Uma espessa camada de nuvens cinzas dominava o céu por longos meses a fio, os mares se tornavam sólidos e nada crescia, nada nascia.
Até que eu gostava do clima rigoroso, mas naquela manhã a temperatura tinha congelado meu chá fumegante antes mesmo que pudesse o levar de encontro aos meus lábios e todos os pelos do meu corpo estavam eriçados sobre a pele fria, nem mesmo o grande casaco de pele de urso a aquecia de forma apropriada.

— Ailyn, você está atrasada. — A voz rouca de Mália soou impaciente atrás da grossa porta de madeira.

Suspirei pesadamente, de forma involuntária, e minhas narinas arderam quando entraram em contato com o ar gelado de forma brusca e uma grande quantidade de fumaça branca saiu de minha boca quando expirei lentamente.
Me afastei da janela, deixando sua paisagem gelada, fria e cruel para trás.
O inverno não era lindo, não como eu costumava pensar que era quando ainda não passava de uma criança. A neve branca não era pura, não era imaculada, não era inocente. Ela matava, machucava e destruía, era cruel para quem sabia enxergar sua crueldade. Sua beleza gelada encantava os olhos e depois, lentamente, matava o corpo de forma dolorosa e certeira.
Lentamente abri a porta, que fez um barulho abafado, e me deparei com uma senhora de olhos azuis vívidos e rosto severo.

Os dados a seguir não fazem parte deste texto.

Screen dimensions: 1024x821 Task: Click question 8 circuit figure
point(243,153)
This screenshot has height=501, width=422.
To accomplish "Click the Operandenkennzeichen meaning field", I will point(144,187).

Me surpreenderia se algum dia Mália estivesse contente.

— Vinte minutos, Ailyn. Você sabe o quanto sua mãe repudia atrasos e como a culpa pelos seus sempre recaem sobre meus ombros.

A expressão no rosto de Mália se endureceu ainda mais quando seu olhar foi de encontro ao casaco que cobria praticamente todo o meu corpo.
Eu deveria estar vestida adequadamente.

— Deixe Elinor dizer o que quiser. Ela não se importa de verdade, você também não deveria se importar — suspirei e mais fumaça branca se dissolveu no ar.

Rainha Elinor era como um espinho infeccionado em minha alma. Suas palavras banhadas em veneno feriam meu coração, sua presença aprisionava meu espírito e sua frieza atiçava minha ira. Elinor era minha mãe, mas era como se fossemos completos opostos, se distanciando, criando um abismo profundo e obscuro entre nós.

— Eu tenho um trabalho a ser feito, Ailyn — Mália caminhou até a janela de madeira enegrecida e a fechou, bloqueando a paisagem pálida e fria — se você puder me ajudar e tirar esse casaco horrível, eu agradeceria.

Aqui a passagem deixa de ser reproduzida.